List of tasks:
1 – Answer these questions using the passage on Rolando Merino Reyes:
(a) Which constituency did he represent in the Chamber of Deputies?
(b) In what city was he born?
(c) Over what years was he dean of the Faculty of Legal and Social Sciences at the University of Concepción?
2 – Reproduce word for word the part of the passage on Rolando Merino Reyes starting at "Member of the Chamber" and ending at "Socialist Party (PS)".

Document passage:
▶

Minister of Development
- In office 16 November 1941 – 2 April 1942
- President: Pedro Aguirre Cerda Jerónimo Méndez (acting)
- Preceded by: Oscar Schnake
- Succeeded by: Oscar Schnake

Member of the Chamber of Deputies
- In office 15 May 1933 – 29 November 1939
- Constituency: 17th Departamental Group

Personal details
- Born: 3 April 1898 Concepción, Chile
- Died: 1 January 1957 (aged 58) Santiago, Chile
- Party: Socialist Party (PS)
- Alma mater: University of Chile (LL.B)
- Occupation: Politician
- Profession: Lawyer

= Rolando Merino Reyes =

Chilean politician

Rolando Merino Reyes (3 April 1898 – 1957) was a Chilean lawyer, academic and politician. He served as Minister of the Interior from 6 to 13 June 1932 during the first Government Junta of the Socialist Republic of Chile, and subsequently as a member of the second Socialist Government Junta between 13 and 16 June 1932.

He was dean of the Faculty of Legal and Social Sciences at the University of Concepción from 1943 to 1956. Merino is remembered for the phrase: «The University is always open to the four cardinal points of culture and spirit, and closed only to those who refuse to fulfill their duties or advocate obstinate dogmatism».

==Biography==
Merino was a professor of law at the Liceo de Concepción and later taught Introduction to the Study of Law at the School of Legal and Social Sciences of the University of Concepción. He served as Dean of the Faculty of Legal and Social Sciences from 1943 to 1956.

He also acted as legal instructor for Carabineros de Chile, was a member and councillor of the Chilean Bar Association, and served as honorary president of several sports and civic institutions.

◀

[Dataset entries]
▶

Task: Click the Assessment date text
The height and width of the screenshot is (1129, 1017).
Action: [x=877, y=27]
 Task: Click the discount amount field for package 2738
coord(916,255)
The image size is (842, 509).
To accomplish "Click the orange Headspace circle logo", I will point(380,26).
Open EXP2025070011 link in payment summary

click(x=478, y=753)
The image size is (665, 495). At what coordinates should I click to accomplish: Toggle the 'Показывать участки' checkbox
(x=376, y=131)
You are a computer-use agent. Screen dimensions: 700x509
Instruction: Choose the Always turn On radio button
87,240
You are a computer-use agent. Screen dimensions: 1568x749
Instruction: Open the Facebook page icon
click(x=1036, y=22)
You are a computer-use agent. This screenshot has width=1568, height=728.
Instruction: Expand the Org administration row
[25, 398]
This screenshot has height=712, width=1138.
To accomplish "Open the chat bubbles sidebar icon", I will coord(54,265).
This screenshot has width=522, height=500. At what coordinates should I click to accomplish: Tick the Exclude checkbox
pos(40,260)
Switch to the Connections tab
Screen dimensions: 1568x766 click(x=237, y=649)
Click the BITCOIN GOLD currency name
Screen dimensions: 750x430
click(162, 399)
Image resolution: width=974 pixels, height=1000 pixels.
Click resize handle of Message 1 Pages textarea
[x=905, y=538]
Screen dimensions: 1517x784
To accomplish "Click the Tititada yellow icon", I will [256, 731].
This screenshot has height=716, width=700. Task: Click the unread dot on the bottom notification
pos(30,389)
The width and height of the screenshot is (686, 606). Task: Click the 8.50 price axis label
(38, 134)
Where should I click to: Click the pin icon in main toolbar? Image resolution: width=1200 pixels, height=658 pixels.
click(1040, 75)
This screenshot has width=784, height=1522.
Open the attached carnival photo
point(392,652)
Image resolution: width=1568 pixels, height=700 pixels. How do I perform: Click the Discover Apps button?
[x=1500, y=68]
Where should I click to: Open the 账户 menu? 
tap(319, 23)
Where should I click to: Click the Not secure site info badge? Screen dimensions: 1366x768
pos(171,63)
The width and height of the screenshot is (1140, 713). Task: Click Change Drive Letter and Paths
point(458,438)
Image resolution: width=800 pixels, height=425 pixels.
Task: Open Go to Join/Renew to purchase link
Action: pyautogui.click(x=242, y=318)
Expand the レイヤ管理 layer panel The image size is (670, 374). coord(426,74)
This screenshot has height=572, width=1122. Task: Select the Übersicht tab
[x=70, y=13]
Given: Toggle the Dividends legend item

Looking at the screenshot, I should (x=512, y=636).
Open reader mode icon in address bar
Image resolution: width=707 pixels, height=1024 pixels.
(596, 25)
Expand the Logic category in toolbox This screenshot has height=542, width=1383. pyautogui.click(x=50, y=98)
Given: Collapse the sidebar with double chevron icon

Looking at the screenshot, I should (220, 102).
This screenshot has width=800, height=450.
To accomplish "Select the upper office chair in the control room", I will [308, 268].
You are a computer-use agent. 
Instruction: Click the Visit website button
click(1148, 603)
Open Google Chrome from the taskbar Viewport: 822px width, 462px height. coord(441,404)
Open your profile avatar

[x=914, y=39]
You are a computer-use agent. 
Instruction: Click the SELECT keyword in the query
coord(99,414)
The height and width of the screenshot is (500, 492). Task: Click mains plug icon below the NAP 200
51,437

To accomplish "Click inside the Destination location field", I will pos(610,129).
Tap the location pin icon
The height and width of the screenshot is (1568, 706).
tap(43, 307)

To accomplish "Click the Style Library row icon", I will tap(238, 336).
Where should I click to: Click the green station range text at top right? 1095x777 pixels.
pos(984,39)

◀

Answers by item number:
1 –
(a) The 17th Departamental Group
(b) Concepción, Chile
(c) 1943 to 1956

2 –
Member of the Chamber of Deputies
- In office 15 May 1933 – 29 November 1939
- Constituency: 17th Departamental Group

Personal details
- Born: 3 April 1898 Concepción, Chile
- Died: 1 January 1957 (aged 58) Santiago, Chile
- Party: Socialist Party (PS)